### DESCRIPTION OF THE TASK
Would you please write out every record exactly?

Dataset entries:
==*==

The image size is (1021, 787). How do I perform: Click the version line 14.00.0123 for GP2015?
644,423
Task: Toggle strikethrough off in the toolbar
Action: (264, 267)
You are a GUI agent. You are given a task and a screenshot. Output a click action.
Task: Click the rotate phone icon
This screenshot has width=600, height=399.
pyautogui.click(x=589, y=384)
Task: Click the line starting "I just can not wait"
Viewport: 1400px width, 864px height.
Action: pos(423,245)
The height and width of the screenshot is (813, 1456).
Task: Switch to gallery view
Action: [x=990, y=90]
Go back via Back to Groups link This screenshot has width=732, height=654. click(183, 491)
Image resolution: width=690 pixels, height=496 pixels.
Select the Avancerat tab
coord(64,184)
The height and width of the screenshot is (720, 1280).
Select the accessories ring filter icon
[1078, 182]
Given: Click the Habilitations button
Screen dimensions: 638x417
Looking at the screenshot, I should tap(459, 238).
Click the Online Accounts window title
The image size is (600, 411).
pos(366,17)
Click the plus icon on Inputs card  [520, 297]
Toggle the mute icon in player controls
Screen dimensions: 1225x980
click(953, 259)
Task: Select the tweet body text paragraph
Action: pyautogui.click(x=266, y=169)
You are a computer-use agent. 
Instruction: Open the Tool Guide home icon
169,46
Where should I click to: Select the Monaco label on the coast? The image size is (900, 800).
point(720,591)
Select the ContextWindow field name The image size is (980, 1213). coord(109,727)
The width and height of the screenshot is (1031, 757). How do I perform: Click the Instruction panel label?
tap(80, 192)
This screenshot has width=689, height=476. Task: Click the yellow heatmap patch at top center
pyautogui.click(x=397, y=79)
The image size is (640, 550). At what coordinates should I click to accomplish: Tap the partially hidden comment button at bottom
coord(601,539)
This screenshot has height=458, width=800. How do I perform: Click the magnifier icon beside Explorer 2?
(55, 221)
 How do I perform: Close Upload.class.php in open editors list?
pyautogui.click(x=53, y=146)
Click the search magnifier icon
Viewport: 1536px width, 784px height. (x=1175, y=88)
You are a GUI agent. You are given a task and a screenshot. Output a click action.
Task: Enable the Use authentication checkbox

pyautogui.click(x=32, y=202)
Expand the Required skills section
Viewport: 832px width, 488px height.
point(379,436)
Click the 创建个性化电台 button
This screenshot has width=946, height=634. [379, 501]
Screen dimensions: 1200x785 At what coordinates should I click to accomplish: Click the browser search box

==*==

### RESPONSE TO THIS TASK
The image size is (1021, 787). How do I perform: Click the version line 14.00.0123 for GP2015?
644,423
Task: Toggle strikethrough off in the toolbar
Action: (264, 267)
You are a GUI agent. You are given a task and a screenshot. Output a click action.
Task: Click the rotate phone icon
This screenshot has width=600, height=399.
pyautogui.click(x=589, y=384)
Task: Click the line starting "I just can not wait"
Viewport: 1400px width, 864px height.
Action: pos(423,245)
The height and width of the screenshot is (813, 1456).
Task: Switch to gallery view
Action: [x=990, y=90]
Go back via Back to Groups link This screenshot has width=732, height=654. click(183, 491)
Image resolution: width=690 pixels, height=496 pixels.
Select the Avancerat tab
coord(64,184)
The height and width of the screenshot is (720, 1280).
Select the accessories ring filter icon
[1078, 182]
Given: Click the Habilitations button
Screen dimensions: 638x417
Looking at the screenshot, I should tap(459, 238).
Click the Online Accounts window title
The image size is (600, 411).
pos(366,17)
Click the plus icon on Inputs card  [520, 297]
Toggle the mute icon in player controls
Screen dimensions: 1225x980
click(953, 259)
Task: Select the tweet body text paragraph
Action: pyautogui.click(x=266, y=169)
You are a computer-use agent. 
Instruction: Open the Tool Guide home icon
169,46
Where should I click to: Select the Monaco label on the coast? The image size is (900, 800).
point(720,591)
Select the ContextWindow field name The image size is (980, 1213). coord(109,727)
The width and height of the screenshot is (1031, 757). How do I perform: Click the Instruction panel label?
tap(80, 192)
This screenshot has width=689, height=476. Task: Click the yellow heatmap patch at top center
pyautogui.click(x=397, y=79)
The image size is (640, 550). At what coordinates should I click to accomplish: Tap the partially hidden comment button at bottom
coord(601,539)
This screenshot has height=458, width=800. How do I perform: Click the magnifier icon beside Explorer 2?
(55, 221)
 How do I perform: Close Upload.class.php in open editors list?
pyautogui.click(x=53, y=146)
Click the search magnifier icon
Viewport: 1536px width, 784px height. (x=1175, y=88)
You are a GUI agent. You are given a task and a screenshot. Output a click action.
Task: Enable the Use authentication checkbox

pyautogui.click(x=32, y=202)
Expand the Required skills section
Viewport: 832px width, 488px height.
point(379,436)
Click the 创建个性化电台 button
This screenshot has width=946, height=634. [379, 501]
Screen dimensions: 1200x785 At what coordinates should I click to accomplish: Click the browser search box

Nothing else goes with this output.